__ENTRIES__:
begin

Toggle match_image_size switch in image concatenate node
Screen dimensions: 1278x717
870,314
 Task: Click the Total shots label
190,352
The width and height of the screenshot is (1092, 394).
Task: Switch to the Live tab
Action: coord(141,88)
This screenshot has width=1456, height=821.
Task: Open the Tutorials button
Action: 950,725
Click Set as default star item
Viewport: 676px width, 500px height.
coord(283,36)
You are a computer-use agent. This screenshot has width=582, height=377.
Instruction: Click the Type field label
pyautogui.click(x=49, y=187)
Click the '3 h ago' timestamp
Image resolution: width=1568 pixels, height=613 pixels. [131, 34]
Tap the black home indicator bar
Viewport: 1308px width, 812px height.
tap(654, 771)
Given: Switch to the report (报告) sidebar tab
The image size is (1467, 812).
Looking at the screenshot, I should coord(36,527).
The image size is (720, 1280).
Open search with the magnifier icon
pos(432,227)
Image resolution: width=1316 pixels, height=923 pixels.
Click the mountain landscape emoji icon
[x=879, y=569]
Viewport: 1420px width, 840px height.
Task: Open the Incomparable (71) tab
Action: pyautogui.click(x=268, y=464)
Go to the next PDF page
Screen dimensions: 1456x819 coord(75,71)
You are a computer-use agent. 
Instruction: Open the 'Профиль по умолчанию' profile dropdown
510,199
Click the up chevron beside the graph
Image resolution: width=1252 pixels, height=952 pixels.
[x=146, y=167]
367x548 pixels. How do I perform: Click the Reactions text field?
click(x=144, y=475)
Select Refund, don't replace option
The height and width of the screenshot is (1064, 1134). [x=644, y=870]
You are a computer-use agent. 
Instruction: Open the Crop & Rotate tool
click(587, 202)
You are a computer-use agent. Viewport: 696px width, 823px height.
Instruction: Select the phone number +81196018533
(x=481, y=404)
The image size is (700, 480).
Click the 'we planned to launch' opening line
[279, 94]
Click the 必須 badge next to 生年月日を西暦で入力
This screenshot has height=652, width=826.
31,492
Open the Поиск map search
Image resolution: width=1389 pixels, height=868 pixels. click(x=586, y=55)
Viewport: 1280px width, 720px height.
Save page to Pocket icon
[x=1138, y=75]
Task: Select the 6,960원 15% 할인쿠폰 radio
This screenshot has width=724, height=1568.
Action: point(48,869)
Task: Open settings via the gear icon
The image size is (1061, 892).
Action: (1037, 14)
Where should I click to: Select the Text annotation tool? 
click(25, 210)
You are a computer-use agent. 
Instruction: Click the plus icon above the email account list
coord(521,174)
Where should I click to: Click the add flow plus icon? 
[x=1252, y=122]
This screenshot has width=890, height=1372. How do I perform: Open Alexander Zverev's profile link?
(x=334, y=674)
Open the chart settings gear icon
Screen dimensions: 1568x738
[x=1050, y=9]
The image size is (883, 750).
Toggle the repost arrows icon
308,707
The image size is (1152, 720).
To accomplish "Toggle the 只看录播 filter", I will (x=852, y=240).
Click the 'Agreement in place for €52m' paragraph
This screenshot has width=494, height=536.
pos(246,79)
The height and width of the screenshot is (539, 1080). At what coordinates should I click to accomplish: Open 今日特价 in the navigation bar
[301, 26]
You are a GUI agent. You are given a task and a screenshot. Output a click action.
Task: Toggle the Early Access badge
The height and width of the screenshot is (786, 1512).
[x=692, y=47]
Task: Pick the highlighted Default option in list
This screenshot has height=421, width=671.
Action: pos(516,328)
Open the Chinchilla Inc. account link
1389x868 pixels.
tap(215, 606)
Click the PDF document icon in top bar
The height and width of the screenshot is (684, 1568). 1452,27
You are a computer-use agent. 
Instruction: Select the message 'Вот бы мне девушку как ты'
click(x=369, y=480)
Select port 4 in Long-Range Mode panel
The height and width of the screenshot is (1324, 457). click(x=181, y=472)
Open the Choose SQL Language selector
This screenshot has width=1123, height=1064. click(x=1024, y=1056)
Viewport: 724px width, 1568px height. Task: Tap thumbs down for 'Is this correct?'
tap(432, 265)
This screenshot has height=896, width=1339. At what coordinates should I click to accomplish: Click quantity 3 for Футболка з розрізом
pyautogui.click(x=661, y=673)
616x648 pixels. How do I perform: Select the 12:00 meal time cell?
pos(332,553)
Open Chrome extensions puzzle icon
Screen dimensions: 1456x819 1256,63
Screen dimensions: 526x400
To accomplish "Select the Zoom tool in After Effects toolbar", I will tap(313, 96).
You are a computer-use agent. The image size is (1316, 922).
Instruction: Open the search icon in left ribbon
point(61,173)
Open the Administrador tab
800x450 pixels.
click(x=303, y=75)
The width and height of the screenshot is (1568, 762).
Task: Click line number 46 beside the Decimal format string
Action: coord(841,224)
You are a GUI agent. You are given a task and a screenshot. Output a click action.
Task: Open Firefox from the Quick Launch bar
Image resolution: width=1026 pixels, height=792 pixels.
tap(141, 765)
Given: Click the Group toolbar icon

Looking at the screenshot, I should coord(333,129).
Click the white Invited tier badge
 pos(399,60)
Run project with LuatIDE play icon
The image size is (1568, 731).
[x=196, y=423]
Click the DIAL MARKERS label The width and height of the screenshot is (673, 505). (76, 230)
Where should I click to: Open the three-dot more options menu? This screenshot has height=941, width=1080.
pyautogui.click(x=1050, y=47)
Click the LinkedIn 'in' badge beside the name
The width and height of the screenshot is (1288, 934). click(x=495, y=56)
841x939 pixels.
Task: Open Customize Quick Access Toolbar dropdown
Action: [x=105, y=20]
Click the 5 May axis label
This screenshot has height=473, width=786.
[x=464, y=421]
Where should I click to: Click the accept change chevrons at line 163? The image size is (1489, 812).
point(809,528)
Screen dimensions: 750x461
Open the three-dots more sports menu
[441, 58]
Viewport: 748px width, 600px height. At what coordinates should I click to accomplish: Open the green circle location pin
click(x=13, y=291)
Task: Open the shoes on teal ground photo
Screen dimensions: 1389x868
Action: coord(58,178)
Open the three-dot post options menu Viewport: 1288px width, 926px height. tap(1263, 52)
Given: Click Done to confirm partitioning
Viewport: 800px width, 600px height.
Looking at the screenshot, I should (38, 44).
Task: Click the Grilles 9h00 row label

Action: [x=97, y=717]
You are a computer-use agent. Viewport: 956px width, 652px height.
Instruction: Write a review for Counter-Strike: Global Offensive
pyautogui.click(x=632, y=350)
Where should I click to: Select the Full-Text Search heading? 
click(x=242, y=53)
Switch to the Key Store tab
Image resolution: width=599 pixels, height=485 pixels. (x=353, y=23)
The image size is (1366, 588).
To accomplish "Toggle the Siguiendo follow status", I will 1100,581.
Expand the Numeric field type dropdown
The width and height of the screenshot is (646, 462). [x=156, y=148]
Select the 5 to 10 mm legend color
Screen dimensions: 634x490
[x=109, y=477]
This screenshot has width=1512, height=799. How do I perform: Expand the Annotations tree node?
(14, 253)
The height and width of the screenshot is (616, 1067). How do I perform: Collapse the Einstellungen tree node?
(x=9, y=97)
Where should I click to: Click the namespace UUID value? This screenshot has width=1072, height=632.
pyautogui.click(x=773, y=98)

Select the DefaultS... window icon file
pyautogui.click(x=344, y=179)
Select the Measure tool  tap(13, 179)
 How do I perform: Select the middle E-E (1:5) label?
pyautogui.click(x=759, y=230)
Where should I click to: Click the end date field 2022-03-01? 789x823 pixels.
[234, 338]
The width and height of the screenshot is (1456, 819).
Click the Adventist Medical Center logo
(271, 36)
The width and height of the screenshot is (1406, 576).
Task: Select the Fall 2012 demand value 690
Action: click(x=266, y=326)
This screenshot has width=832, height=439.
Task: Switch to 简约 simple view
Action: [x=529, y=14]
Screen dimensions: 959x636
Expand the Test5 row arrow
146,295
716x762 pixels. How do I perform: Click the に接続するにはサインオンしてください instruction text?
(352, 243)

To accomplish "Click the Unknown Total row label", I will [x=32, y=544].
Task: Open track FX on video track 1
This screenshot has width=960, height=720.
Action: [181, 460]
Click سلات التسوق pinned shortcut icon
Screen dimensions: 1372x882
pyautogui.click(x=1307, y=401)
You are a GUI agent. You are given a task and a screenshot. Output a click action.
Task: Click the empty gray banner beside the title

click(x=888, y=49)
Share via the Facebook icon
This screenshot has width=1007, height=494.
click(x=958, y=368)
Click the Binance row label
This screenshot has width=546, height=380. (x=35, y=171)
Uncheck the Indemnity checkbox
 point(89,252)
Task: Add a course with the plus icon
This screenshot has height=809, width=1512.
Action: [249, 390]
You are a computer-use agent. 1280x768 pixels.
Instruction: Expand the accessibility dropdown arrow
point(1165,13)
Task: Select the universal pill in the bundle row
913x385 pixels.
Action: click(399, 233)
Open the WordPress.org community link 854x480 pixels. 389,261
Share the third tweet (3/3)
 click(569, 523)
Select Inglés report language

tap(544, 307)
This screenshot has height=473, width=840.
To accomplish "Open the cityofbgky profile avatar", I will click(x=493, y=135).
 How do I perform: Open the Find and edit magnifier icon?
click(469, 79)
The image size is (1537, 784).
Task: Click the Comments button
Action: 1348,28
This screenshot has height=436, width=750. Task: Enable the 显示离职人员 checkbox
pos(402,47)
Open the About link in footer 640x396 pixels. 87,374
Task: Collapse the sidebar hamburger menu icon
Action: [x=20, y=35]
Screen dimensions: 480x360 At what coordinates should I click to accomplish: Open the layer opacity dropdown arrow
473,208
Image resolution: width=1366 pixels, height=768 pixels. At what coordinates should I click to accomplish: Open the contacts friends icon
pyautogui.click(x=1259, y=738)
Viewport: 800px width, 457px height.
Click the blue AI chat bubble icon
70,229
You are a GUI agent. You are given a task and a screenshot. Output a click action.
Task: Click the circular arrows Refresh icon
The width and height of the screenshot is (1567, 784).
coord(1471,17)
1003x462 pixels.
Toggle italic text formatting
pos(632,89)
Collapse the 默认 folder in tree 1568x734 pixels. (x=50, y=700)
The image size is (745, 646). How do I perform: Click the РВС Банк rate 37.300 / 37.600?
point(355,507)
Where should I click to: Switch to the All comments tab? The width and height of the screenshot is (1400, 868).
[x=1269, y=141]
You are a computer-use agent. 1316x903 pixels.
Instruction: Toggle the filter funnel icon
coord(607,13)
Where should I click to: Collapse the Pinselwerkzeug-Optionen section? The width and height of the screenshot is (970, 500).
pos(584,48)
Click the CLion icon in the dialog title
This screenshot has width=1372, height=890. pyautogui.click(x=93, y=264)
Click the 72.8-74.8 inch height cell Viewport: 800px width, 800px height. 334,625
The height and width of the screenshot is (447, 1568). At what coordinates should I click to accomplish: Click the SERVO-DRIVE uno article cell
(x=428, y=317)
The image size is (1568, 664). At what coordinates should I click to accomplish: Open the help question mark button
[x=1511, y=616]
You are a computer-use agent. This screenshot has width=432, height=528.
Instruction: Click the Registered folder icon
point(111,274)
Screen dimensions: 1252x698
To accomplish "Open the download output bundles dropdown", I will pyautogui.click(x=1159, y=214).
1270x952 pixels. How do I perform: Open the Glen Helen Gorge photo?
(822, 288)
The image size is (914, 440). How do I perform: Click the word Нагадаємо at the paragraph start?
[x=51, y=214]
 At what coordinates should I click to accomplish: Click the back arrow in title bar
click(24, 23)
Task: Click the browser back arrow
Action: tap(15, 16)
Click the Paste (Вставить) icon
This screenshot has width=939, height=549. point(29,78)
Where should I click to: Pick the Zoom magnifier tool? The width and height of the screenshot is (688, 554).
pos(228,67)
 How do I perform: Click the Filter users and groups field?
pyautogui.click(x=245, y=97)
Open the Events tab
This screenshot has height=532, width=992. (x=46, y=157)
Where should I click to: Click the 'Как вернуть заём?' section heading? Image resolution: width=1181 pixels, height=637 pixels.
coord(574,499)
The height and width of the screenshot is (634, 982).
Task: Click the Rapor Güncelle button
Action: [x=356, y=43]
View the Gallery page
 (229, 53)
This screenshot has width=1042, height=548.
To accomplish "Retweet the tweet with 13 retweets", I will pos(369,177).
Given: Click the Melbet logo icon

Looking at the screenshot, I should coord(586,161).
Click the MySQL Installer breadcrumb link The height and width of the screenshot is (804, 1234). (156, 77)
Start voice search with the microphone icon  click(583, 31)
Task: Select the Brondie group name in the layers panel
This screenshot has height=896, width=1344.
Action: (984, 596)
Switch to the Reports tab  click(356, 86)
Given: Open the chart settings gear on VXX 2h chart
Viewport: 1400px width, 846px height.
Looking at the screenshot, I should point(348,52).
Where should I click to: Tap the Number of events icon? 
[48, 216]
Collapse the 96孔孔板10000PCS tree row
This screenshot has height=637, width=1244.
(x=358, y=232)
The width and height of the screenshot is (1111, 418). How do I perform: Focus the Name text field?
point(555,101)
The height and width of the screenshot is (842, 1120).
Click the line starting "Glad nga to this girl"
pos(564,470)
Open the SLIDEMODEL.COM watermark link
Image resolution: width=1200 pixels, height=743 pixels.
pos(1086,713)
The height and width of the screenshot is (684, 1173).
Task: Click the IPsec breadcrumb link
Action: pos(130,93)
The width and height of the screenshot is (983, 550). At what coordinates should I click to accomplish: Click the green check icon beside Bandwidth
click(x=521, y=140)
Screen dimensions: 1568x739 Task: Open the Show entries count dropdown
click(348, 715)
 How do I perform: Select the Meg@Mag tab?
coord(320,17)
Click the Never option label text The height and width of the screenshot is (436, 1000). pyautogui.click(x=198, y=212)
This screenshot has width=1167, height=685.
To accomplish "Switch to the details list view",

end

__PROBLEM STATEMENT__:
Turn the lines of the records above, from the line with "You are a computer-use agent. The" to the line with "[x=464, y=421]", into a numbered list, both ends included. Leave out any blank lines.

__EXERCISE RESULT__:
1. You are a computer-use agent. The image size is (1316, 922).
2. Instruction: Open the search icon in left ribbon
3. point(61,173)
4. Open the Administrador tab
5. 800x450 pixels.
6. click(x=303, y=75)
7. The width and height of the screenshot is (1568, 762).
8. Task: Click line number 46 beside the Decimal format string
9. Action: coord(841,224)
10. You are a GUI agent. You are given a task and a screenshot. Output a click action.
11. Task: Open Firefox from the Quick Launch bar
12. Image resolution: width=1026 pixels, height=792 pixels.
13. tap(141, 765)
14. Given: Click the Group toolbar icon
15. Looking at the screenshot, I should coord(333,129).
16. Click the white Invited tier badge
17.  pos(399,60)
18. Run project with LuatIDE play icon
19. The image size is (1568, 731).
20. [x=196, y=423]
21. Click the DIAL MARKERS label The width and height of the screenshot is (673, 505). (76, 230)
22. Where should I click to: Open the three-dot more options menu? This screenshot has height=941, width=1080.
23. pyautogui.click(x=1050, y=47)
24. Click the LinkedIn 'in' badge beside the name
25. The width and height of the screenshot is (1288, 934). click(x=495, y=56)
26. 841x939 pixels.
27. Task: Open Customize Quick Access Toolbar dropdown
28. Action: [x=105, y=20]
29. Click the 5 May axis label
30. This screenshot has height=473, width=786.
31. [x=464, y=421]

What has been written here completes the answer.